--- WHAT IS REQUIRED ---
Given the records below, would you repeat exactly the lines that begin at the one containing "How do I perform: Open Mobile" and end at the one containing "The width and height of the screenshot is (2576, 585).", inclusive?

--- INPUT DATA ---
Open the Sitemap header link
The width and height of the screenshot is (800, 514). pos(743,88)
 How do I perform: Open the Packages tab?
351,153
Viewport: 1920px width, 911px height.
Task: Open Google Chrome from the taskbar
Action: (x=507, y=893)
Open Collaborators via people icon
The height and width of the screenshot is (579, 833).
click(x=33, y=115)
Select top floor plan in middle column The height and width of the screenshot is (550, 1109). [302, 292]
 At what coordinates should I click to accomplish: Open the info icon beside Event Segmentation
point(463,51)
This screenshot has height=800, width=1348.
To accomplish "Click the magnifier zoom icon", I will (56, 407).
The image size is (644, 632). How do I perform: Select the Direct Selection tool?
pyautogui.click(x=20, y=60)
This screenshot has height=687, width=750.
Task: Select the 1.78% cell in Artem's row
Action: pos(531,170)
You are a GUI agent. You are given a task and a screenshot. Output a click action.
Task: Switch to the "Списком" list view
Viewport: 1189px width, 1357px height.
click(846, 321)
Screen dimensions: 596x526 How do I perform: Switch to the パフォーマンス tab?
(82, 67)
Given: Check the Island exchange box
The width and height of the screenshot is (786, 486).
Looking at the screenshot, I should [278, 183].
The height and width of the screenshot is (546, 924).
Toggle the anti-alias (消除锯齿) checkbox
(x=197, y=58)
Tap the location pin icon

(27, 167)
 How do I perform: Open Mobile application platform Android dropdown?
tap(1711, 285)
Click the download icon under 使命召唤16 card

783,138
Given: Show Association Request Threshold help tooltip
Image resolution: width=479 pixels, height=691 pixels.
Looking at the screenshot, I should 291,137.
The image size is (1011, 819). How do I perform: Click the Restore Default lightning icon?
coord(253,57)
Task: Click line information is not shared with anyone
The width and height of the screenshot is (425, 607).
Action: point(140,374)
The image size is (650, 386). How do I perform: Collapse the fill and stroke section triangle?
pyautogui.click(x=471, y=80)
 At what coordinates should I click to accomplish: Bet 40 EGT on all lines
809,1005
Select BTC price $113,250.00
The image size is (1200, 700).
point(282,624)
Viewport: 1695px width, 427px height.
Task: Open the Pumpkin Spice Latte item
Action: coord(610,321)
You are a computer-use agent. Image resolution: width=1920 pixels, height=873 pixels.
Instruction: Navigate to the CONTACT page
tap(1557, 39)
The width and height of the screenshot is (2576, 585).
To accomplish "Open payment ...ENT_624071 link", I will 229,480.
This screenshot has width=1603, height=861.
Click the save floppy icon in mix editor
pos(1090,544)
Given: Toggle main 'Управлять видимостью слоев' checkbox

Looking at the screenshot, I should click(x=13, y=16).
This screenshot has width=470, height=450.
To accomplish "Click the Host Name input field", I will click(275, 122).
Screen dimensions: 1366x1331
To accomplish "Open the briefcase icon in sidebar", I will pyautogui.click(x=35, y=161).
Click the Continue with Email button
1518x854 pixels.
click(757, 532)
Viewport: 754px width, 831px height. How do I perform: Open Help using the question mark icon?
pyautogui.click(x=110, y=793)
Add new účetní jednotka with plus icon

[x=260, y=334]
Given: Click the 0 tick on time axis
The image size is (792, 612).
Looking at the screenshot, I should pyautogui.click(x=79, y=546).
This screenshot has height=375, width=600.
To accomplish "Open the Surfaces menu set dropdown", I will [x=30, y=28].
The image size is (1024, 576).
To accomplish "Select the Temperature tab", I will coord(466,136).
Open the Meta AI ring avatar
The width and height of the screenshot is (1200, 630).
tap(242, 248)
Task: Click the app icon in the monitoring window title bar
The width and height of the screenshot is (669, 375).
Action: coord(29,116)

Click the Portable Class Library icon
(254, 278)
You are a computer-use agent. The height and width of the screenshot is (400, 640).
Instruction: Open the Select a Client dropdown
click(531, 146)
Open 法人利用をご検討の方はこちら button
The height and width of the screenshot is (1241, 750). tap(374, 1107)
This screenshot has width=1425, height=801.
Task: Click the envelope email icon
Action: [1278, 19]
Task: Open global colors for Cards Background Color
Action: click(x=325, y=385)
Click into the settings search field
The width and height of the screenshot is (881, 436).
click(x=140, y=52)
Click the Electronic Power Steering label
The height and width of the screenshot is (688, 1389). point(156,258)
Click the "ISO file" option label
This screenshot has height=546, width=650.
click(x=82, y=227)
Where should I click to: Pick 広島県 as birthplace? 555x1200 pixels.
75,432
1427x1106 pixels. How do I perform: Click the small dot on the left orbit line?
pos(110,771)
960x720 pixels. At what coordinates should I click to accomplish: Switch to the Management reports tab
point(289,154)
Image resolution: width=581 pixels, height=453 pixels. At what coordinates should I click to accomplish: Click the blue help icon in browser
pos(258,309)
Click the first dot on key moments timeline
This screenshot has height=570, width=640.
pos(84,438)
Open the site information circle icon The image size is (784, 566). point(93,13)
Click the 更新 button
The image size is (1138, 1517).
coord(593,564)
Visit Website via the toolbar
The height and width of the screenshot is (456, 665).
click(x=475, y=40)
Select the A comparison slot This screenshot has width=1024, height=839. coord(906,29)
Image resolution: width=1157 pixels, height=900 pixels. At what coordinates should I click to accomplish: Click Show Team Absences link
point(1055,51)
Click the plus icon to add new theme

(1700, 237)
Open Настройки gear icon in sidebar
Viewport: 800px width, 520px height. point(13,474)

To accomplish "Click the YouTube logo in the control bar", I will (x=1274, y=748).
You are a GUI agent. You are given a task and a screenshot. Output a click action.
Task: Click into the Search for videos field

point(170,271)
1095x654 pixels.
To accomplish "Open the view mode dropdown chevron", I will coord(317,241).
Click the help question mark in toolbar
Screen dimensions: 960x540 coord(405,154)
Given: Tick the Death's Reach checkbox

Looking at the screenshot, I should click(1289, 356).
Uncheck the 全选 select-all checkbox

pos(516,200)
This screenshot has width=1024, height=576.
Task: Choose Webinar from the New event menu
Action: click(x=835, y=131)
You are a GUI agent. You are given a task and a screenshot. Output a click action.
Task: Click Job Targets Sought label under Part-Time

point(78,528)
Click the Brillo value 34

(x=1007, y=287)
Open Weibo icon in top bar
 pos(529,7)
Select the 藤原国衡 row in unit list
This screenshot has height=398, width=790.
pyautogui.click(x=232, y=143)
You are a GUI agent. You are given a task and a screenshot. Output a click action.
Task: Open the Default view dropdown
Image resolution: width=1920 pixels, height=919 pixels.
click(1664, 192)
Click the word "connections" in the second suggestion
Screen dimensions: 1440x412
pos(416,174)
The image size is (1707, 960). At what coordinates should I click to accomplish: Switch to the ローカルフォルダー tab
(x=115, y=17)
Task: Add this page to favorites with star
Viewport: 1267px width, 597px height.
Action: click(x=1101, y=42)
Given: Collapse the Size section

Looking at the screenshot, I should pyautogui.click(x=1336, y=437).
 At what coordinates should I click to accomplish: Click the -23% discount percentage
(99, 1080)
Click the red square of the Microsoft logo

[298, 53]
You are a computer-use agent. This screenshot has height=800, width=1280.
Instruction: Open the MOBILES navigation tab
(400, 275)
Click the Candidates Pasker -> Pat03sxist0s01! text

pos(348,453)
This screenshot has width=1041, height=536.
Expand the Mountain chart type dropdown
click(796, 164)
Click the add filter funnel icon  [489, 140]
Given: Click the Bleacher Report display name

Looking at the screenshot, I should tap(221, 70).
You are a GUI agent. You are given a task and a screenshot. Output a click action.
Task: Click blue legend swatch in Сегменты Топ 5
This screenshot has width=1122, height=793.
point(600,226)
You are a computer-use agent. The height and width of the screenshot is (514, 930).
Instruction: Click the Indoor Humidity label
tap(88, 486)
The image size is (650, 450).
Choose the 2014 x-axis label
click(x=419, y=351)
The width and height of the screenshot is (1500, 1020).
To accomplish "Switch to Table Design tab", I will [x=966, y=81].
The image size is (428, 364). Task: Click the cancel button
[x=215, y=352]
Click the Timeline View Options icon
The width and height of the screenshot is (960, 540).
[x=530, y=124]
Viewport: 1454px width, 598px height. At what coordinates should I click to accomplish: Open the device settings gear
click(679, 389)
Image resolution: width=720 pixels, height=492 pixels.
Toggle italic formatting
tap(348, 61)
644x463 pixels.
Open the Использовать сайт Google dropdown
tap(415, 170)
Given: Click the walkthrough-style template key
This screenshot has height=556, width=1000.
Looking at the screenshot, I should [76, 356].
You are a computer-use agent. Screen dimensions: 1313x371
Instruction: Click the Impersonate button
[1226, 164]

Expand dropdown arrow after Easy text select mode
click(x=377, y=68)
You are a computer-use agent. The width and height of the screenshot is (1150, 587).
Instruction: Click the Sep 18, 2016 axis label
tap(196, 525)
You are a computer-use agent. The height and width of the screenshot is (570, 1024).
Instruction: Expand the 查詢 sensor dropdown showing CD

--- REPLY ---
 How do I perform: Open Mobile application platform Android dropdown?
tap(1711, 285)
Click the download icon under 使命召唤16 card

783,138
Given: Show Association Request Threshold help tooltip
Image resolution: width=479 pixels, height=691 pixels.
Looking at the screenshot, I should 291,137.
The image size is (1011, 819). How do I perform: Click the Restore Default lightning icon?
coord(253,57)
Task: Click line information is not shared with anyone
The width and height of the screenshot is (425, 607).
Action: point(140,374)
The image size is (650, 386). How do I perform: Collapse the fill and stroke section triangle?
pyautogui.click(x=471, y=80)
 At what coordinates should I click to accomplish: Bet 40 EGT on all lines
809,1005
Select BTC price $113,250.00
The image size is (1200, 700).
point(282,624)
Viewport: 1695px width, 427px height.
Task: Open the Pumpkin Spice Latte item
Action: coord(610,321)
You are a computer-use agent. Image resolution: width=1920 pixels, height=873 pixels.
Instruction: Navigate to the CONTACT page
tap(1557, 39)
The width and height of the screenshot is (2576, 585).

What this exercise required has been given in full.